ITA od miesięcy walczyła, aby „odkręcić” ustawę, która weszła w życie pierwszego stycznia ubiegłego roku. Podniosła ona maksymalną szybkość z 65 mil na godzinę do 70 dla samochodów, ale pozostawiła limit dla ciężarówek niezmieniony – 55 mil na godzinę. Organizacja nie chciała podnosić szybkości, ale uważała, że różnica 15 mil może stwarzać zagrożenie dla bezpieczeństwa. Ponieważ nasz stanowy DOT zdecydowanie sprzeciwiał się obniżeniu już zaaprobowanej prędkości 70 mil na godzinę, nie pozostało nic innego, jak zaproponować podwyższenie limitu dla pojazdów ciężarowych do 65 mil na godzinę.

Nie sposób nie zgodzić się ze stwierdzeniem, że większa szybkość oznacza dłuższą drogę hamowania. Ale również różnica szybkości dla poszczególnych pojazdów jest dużym zagrożeniem drogowym. W chwili obecnej w 38 stanach obowiązuje limit 70 mil na godzinę lub więcej dla osobówek, natomiast tylko w ośmiu różnica szybkości pomiędzy tirami a samochodami osobowymi mieści się w granicach 5 mil na godzinę.

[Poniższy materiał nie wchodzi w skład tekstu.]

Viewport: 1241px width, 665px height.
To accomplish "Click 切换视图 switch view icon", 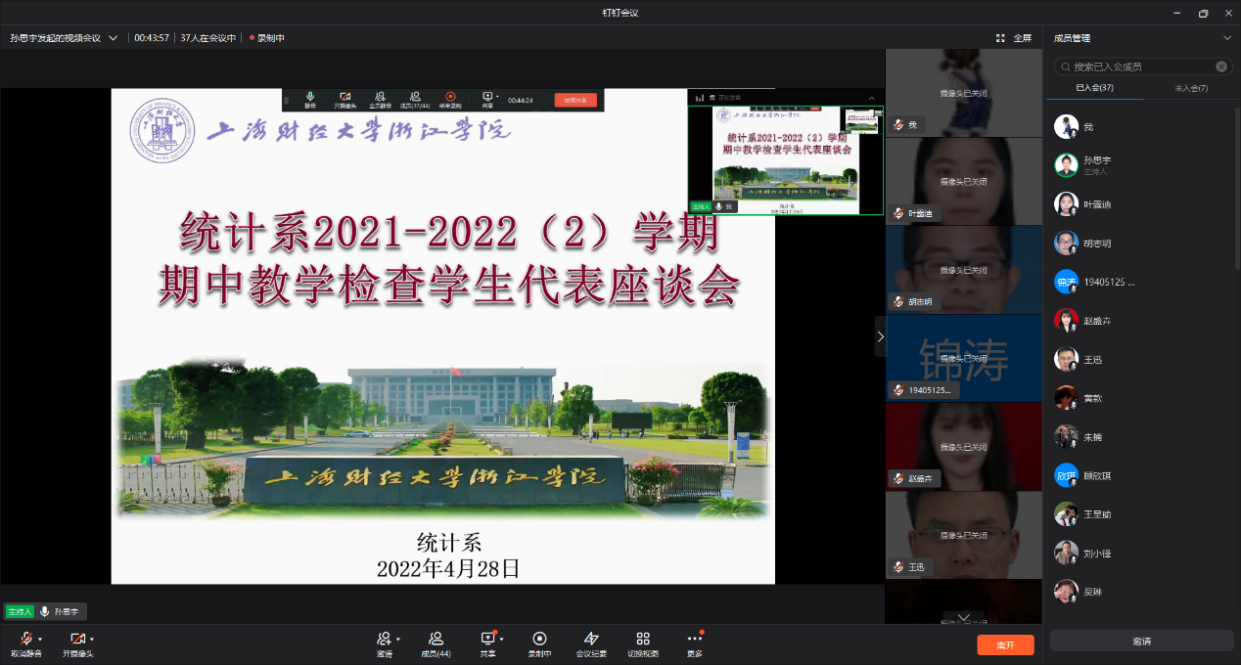I will 642,639.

Mamy również wiadomość dla naszych czytelników, którzy zajmują się przewożeniem ładunków ponadwymiarowych o wadze większej niż 80 tys. funtów, tzw. oversize/overweight (OS/OW). FMCSA otrzymała wniosek od SC&RA (Specialized Carrier & Rigging Association) z propozycją usunięcia z obowiązkowych godzin pracy (HOS) – półgodzinnej przerwy po ośmiu godzinach jazdy.

SC&RA motywuje swoją prośbę specyfiką tego rodzaju transportu. Pozwolenia wydawane są na określony czas, a przewożenie ładunków może odbywać się w godzinach wyznaczonych przez stan, w którym działa przewoźnik. Poza tym megaładunki wymagają eskorty policji czy firm energetycznych, które muszą podnosić linie wysokiego napięcia. Trzeba również zapewnić bezpieczne miejsce do parkowania, tak aby nie stwarzać zagrożenia dla ruchu drogowego. Wszystko to sprawia, że 30-minutowa przerwa często stanowi utrudnienie, a warto dodać, że w całych stanach zezwoleń na ładunki OS/OW wydawanych jest od 50 do 75 tysięcy tygodniowo.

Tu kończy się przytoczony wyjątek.